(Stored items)
------------------------------------------------------------------------

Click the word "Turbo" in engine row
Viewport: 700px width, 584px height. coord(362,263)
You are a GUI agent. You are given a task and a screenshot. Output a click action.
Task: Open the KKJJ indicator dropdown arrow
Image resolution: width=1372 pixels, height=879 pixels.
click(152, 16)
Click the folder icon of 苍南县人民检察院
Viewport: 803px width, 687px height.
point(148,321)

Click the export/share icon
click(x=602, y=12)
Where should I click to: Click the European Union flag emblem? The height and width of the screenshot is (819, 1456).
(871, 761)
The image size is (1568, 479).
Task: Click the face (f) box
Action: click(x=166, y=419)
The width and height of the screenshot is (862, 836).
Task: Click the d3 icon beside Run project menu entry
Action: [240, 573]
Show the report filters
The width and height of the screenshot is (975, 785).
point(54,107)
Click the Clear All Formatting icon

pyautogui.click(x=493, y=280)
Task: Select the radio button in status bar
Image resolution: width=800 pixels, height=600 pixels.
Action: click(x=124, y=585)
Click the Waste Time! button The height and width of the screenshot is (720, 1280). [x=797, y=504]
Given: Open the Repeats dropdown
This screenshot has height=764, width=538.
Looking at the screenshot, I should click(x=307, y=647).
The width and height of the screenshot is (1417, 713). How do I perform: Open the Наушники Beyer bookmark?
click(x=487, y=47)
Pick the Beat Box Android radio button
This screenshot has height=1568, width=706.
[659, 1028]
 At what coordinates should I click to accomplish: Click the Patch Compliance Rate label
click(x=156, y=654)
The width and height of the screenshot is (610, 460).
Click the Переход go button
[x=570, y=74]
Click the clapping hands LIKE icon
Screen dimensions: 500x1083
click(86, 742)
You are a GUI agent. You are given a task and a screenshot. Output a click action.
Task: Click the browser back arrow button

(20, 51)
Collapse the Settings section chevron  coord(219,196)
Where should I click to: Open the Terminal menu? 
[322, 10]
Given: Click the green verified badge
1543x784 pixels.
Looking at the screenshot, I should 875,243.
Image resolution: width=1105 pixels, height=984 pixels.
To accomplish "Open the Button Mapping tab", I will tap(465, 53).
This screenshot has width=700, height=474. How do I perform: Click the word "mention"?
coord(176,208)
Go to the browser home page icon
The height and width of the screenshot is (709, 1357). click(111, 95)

------------------------------------------------------------------------

* [Try it]:
If a line falls between the first line of the entries and the line containing "Given: Open the Repeats dropdown", or is one of those two, restate it word for word; leave all other lines out.

* [Exercise result]:
Click the word "Turbo" in engine row
Viewport: 700px width, 584px height. coord(362,263)
You are a GUI agent. You are given a task and a screenshot. Output a click action.
Task: Open the KKJJ indicator dropdown arrow
Image resolution: width=1372 pixels, height=879 pixels.
click(152, 16)
Click the folder icon of 苍南县人民检察院
Viewport: 803px width, 687px height.
point(148,321)

Click the export/share icon
click(x=602, y=12)
Where should I click to: Click the European Union flag emblem? The height and width of the screenshot is (819, 1456).
(871, 761)
The image size is (1568, 479).
Task: Click the face (f) box
Action: click(x=166, y=419)
The width and height of the screenshot is (862, 836).
Task: Click the d3 icon beside Run project menu entry
Action: [240, 573]
Show the report filters
The width and height of the screenshot is (975, 785).
point(54,107)
Click the Clear All Formatting icon

pyautogui.click(x=493, y=280)
Task: Select the radio button in status bar
Image resolution: width=800 pixels, height=600 pixels.
Action: click(x=124, y=585)
Click the Waste Time! button The height and width of the screenshot is (720, 1280). [x=797, y=504]
Given: Open the Repeats dropdown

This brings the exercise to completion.